コロナ第7波に備える最新知識

コロナ感染者増は「謝らない専門家」への不信感の積み重ねではないか

全国の感染者数は26万人を突破
全国の感染者数は26万人を突破(C)日刊ゲンダイ

 新型コロナの感染拡大が止まらない。全国の感染者数は19日には初めて26万人を突破、2日連続で過去最高になった。

 首都圏を中心に大都市圏では新規感染者数は減少に転じたものの、一部地方では増加が続き、これまでで最も高いレベルでの感染が続いている。この傾向は当分続きそうだ。

 ベータ株やデルタ株では感染者数が少なかった日本で、なぜここにきて急増しているのか?

「感染力の強いBA.5系統のオミクロン株が登場したことも原因のひとつでしょうが感染対策において皆が共有できる正確な情報がなく、互いの感染対策の常識がかけ離れてしまっていることが問題だと思います」と言うのは公衆衛生に詳しい岩室紳也医師だ。

「無症状でも感染している人は大勢います。ウイルスは感染者の吐き出す飛沫やエアロゾルに含まれます。しかし、基本的に飛沫は真っすぐに飛び、2メートル先に落下することがわかっています。それを避けるには相手に飛沫がかからないように横を向いて、角度をつけて、小声で話をすればいい。エアロゾルも空気の流れをつくって拡散、排気する。
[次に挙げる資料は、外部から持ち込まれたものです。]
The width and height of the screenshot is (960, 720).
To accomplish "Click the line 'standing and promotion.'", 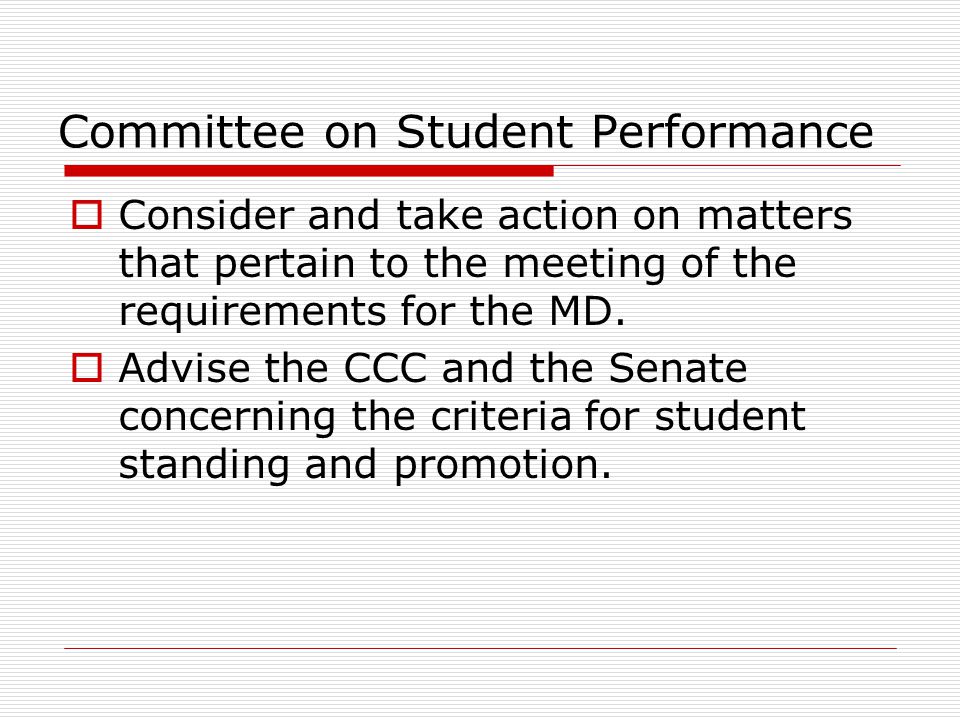I will pos(365,464).
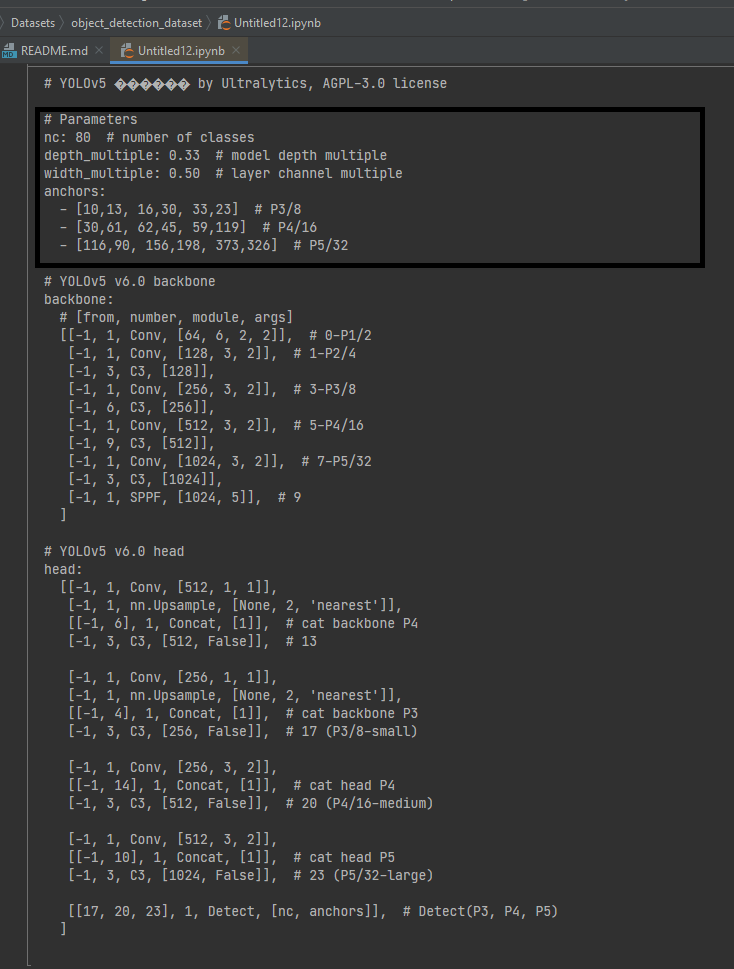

また、飛沫がかかった料理を食べない、飛沫がかかった物に触れた手を口元や目元などに持っていかない、などの注意をすれば感染リスクはかなり下がります。こうした当たり前の情報が徹底されず、とにかくマスクやワクチンさえしていればいいんだろう、ということになり、なぜ、どういうところで、どんな人に対してマスクやワクチンが必要なのか、わからなくなった。それが問題ではないでしょうか」

■普及啓発のプロづくりの失敗

 その根底には政府広報や専門家の発言への不信感があるのではないか。

「私はこの間、基本的な感染症対策の普及啓発のための専門家が育たなかったせいだと思っています。その背景には間違っても謝らない専門家や間違いを軌道修正させるチャンスを与えないマスコミへの不信感の積み重ねにあるのではないでしょうか。2年半に及ぶコロナ禍で私も含めてマスコミで発言している専門家のなかに誤解や間違いもあった。それは大きな間違いでなくても伝えるうえで、誤解を受ける表現もあるわけです。それを、きちんとただす。そして普及啓発に当たる専門家同士が議論する。そのうえで国民一人一人の感染症対策の常識を集約していく。それができなかった。その結果、各自の常識に差が生まれた。いまではそれを指摘すると軋轢となる。そのことを恐れて、誰も指摘しなくなり、いい加減な感染症対策となり感染者増を招いたのだと思います」

 専門家が議論して正しい基本的な感染対策を練り、それを国民に繰り返し繰り返し伝えていく。いま必要なことはニュースになるような感染対策ではなく、誰もが理解して実行できる感染対策の普及ではないのか?